**SUPPLIED RECORDS**.
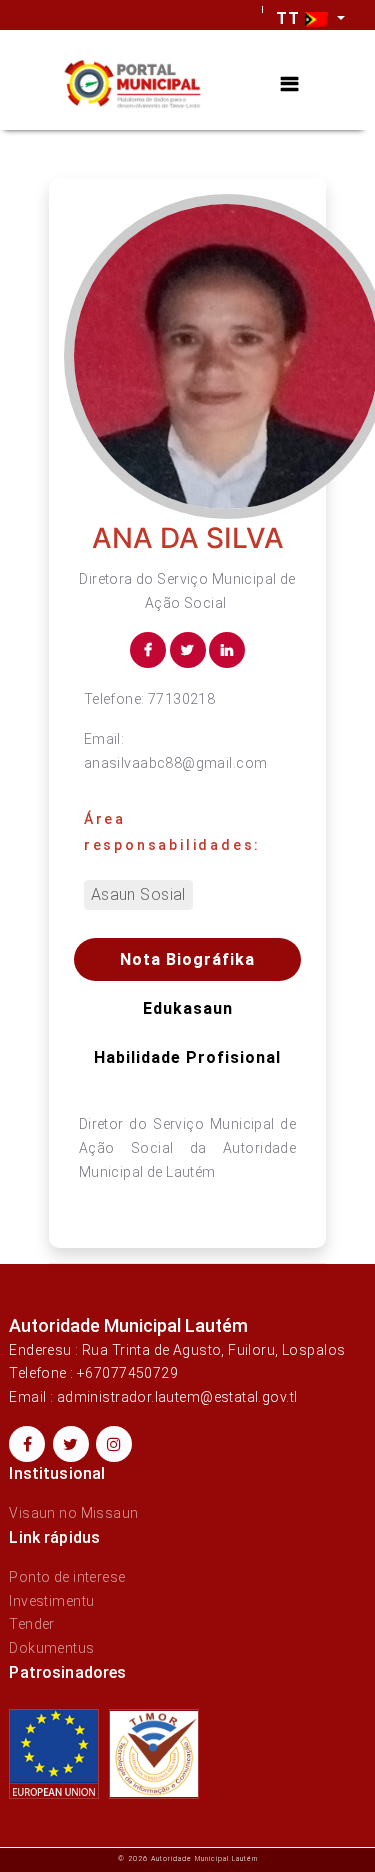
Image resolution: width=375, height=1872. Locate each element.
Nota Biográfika (187, 959)
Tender (32, 1624)
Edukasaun (188, 1008)
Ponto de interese (67, 1577)
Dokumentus (51, 1648)
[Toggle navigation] (289, 84)
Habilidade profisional (187, 1057)
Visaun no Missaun (73, 1513)
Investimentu (51, 1601)
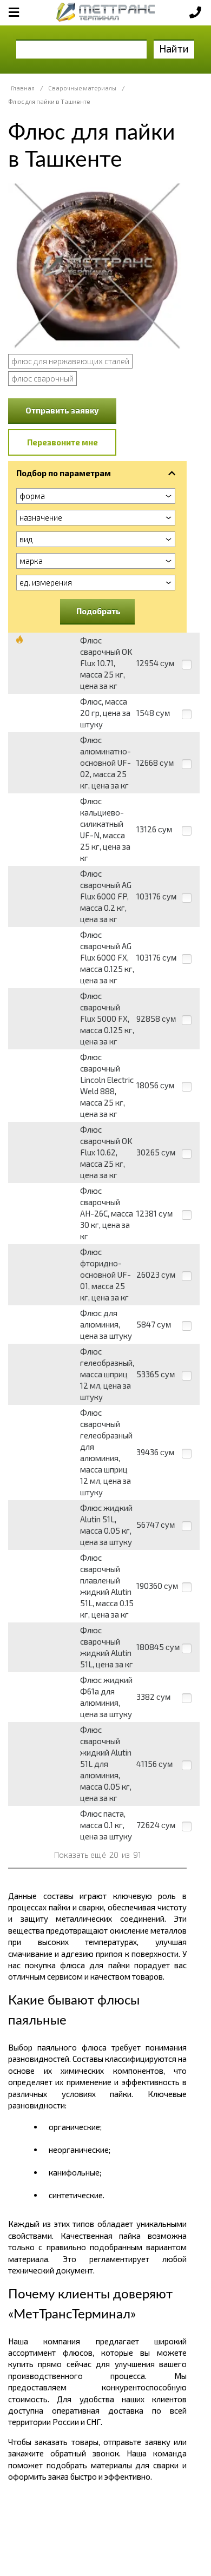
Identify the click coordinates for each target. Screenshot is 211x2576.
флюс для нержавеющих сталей (70, 361)
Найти (174, 48)
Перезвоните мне (62, 442)
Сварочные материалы (82, 87)
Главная (23, 87)
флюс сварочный (42, 378)
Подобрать (98, 611)
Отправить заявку (62, 410)
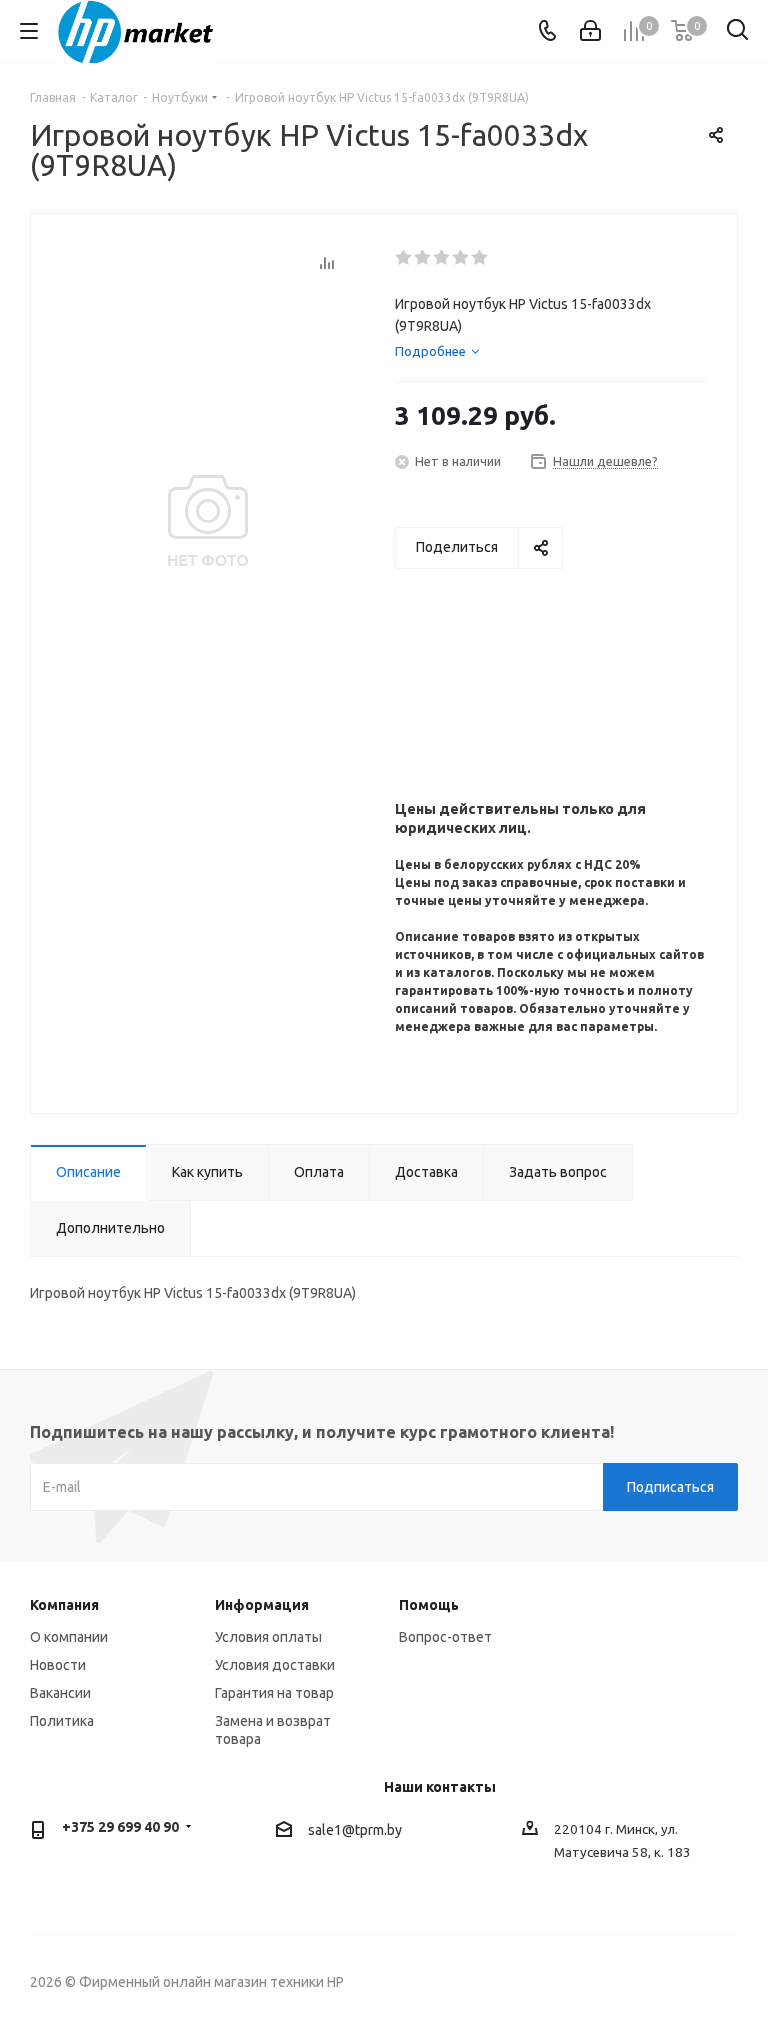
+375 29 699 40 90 (120, 1827)
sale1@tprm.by (355, 1830)
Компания (64, 1605)
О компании (69, 1637)
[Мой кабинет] (590, 31)
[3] (442, 258)
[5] (480, 258)
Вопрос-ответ (445, 1637)
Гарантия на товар (274, 1693)
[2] (423, 258)
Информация (262, 1605)
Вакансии (60, 1693)
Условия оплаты (268, 1637)
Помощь (429, 1605)
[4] (461, 258)
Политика (62, 1721)
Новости (58, 1665)
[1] (404, 258)
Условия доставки (275, 1665)
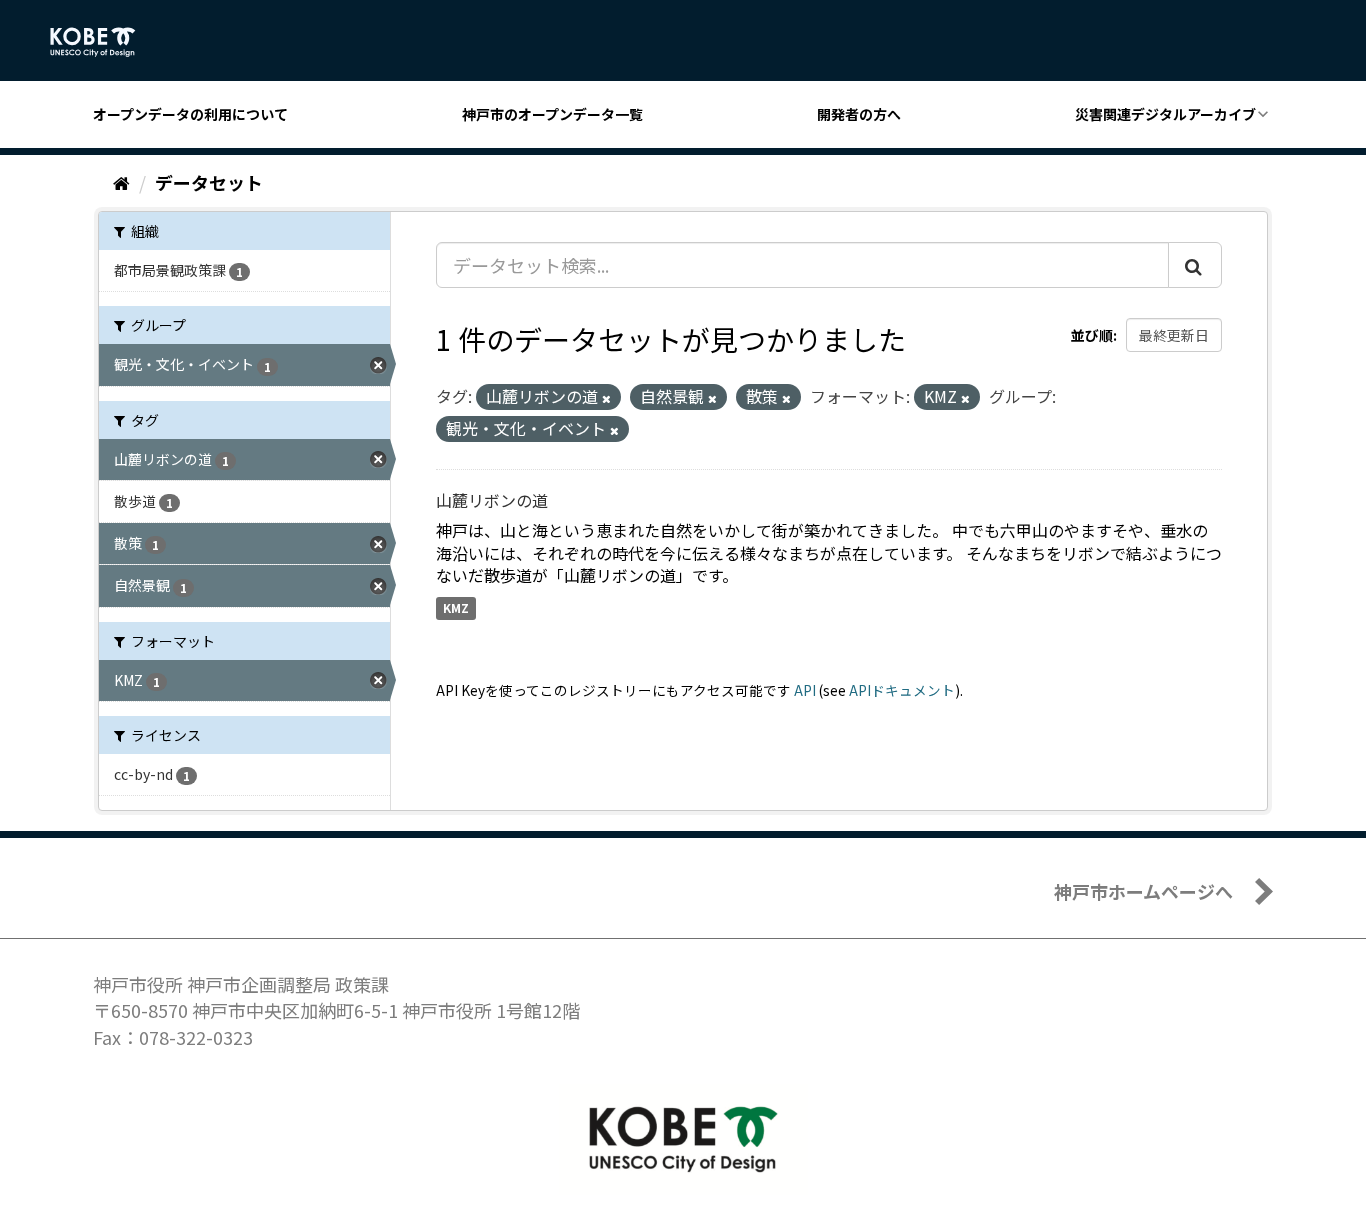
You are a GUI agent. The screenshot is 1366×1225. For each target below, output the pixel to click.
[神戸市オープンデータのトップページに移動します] (103, 42)
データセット (209, 182)
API (805, 690)
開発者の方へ (859, 114)
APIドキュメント (902, 690)
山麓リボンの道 (492, 500)
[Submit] (1195, 265)
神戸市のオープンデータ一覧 (552, 114)
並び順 (1092, 335)
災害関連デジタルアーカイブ (1165, 114)
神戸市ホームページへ (1143, 891)
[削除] (606, 398)
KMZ (456, 607)
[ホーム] (121, 182)
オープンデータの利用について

**THE PROBLEM**. Beginning with the first line of the records, write out every line up to and including the one with "[1] (404, 258)", exactly, and omit all pictures.

**TASK SOLUTION**.
Image resolution: width=375, height=1872. Locate each element.
Nota Biográfika (187, 959)
Tender (32, 1624)
Edukasaun (188, 1008)
Ponto de interese (67, 1577)
Dokumentus (51, 1648)
[Toggle navigation] (289, 84)
Habilidade profisional (187, 1057)
Visaun no Missaun (73, 1513)
Investimentu (51, 1601)
Identify the click coordinates for each target. Screenshot is 211x2576.
флюс для нержавеющих сталей (70, 361)
Найти (174, 48)
Перезвоните мне (62, 442)
Сварочные материалы (82, 87)
Главная (23, 87)
флюс сварочный (42, 378)
Подобрать (98, 611)
Отправить заявку (62, 410)
+375 29 699 40 90 (120, 1827)
sale1@tprm.by (355, 1830)
Компания (64, 1605)
О компании (69, 1637)
[Мой кабинет] (590, 31)
[3] (442, 258)
[5] (480, 258)
Вопрос-ответ (445, 1637)
Гарантия на товар (274, 1693)
[2] (423, 258)
Информация (262, 1605)
Вакансии (60, 1693)
Условия оплаты (268, 1637)
Помощь (429, 1605)
[4] (461, 258)
Политика (62, 1721)
Новости (58, 1665)
[1] (404, 258)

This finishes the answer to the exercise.